Michael Giberson
At Stumbling and Mumbling Chris Dillow ruminates on “Norms, agency, and competition,” which is just some fancy econo-speak for a post about why football coaches prefer conventional strategies that reduce the chance of their team winning. Dillow notes David Romer’s work (via James Kwak) on American football, which shows coaches punt too often on fourth down, and research by Christian Grund and Oliver Gurtler on “proper football” (Dillow’s term), which shows coaches in the Bundesliga too often add an attacking player when down a goal even though it reduces their chance of winning.
For more on Romer’s work, see this article in Contingencies (a magazine of the American Academy of Actuaries).

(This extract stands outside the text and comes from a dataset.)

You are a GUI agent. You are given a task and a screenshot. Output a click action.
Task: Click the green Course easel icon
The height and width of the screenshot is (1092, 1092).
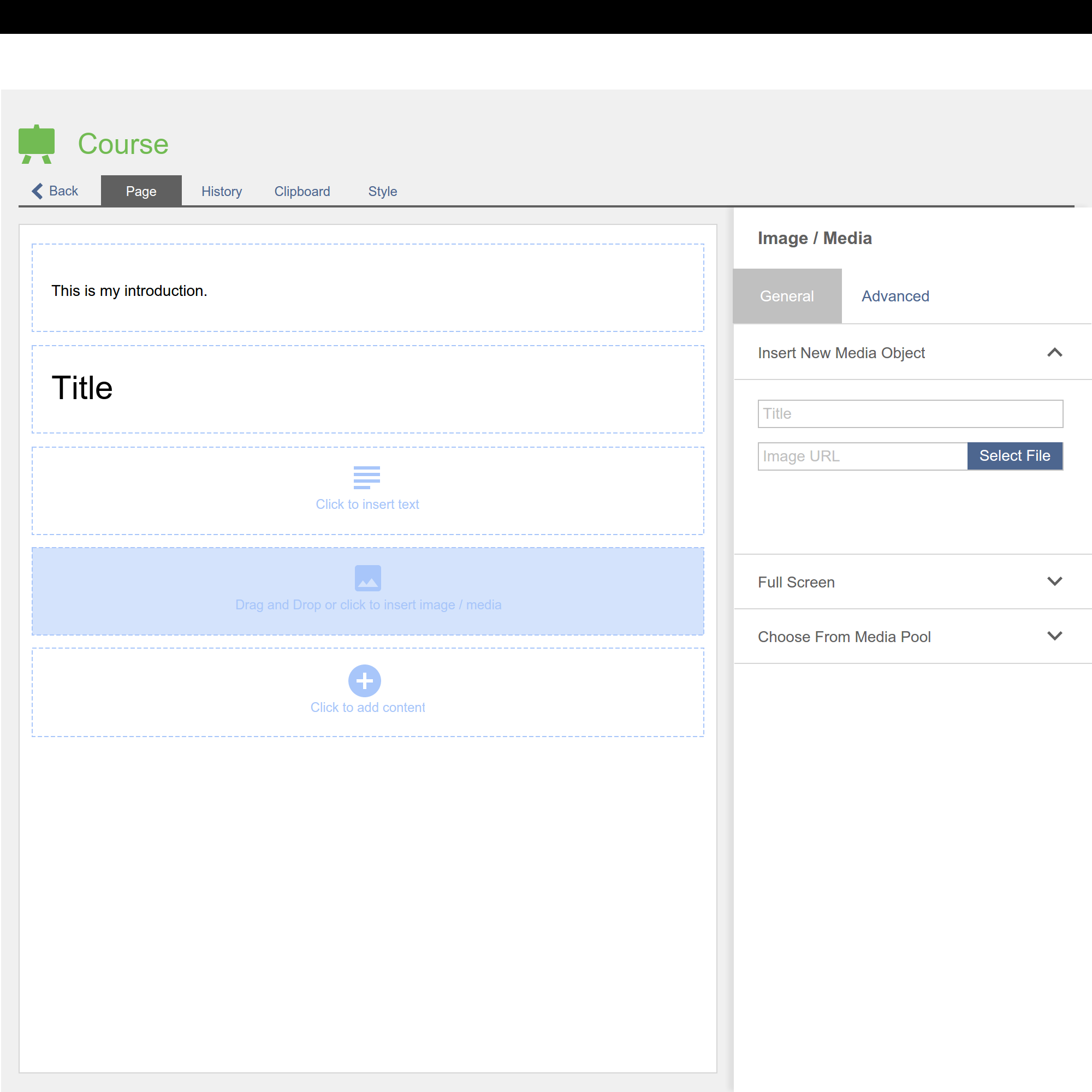(x=37, y=144)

Related, “Never Punting,” a guest post at Football Outsiders.
Dillow notes the two responses are both the conventional approach, but observes that in American football the convention favors an overly conservative choice while in proper football (I’ll accept Dillow’s terminology) the convention favors a too risky approach.
For Dillow, “The question is: why? Is it because coaches are ignorant of the statistics and so follow herd mentality?” He doesn’t offer an answer, just a good question. It could be that the outside analysts are wrong, and coaches right, but then there should be a problem in the analysis to point to. Is there such a problem? (The Contingencies article notes that Texas Tech Red Raider coach Mike Leach is among coaches with a reputation for aggressive action on fourth down, but adds that even he doesn’t go for it as often as the statistics recommend.)
Interesting topics as the American football season gets underway, and most proper football leagues just underway.
The reason is simple: coaches who do what the statistics say, lose their jobs faster than coaches who play “by the book.” Their teams may win at a marginally higher rate. But when they do lose, more of the criticism is put on the coach, and it’s much more vicious. Ask “The Always Innovative” Sam Wyche, who actually got the Cincinnatti Bengals to a Super Bowl. His 12-man huddle was so effective the NFL banned it, his no-huddle offense was widely copied. But when something didn’t work, suddenly he was “Wicky Wacky Wyche” and a complete idiot.
That sounds right, but then it just pushes the question up to owners, who fire deviant coaches (even though, presumably, they have better than average records overall).
Owners may run a simpler heuristic: Winning? Keep coach; losing but like coach? Keep one more season; losing and don’t like coach? Get a new one. (Slightly more formally: hard for owners to monitor coaches individual contribution to team output, so owner substitutes by watching the easy to monitor win-loss record which is in principle correlated with coaching quality.)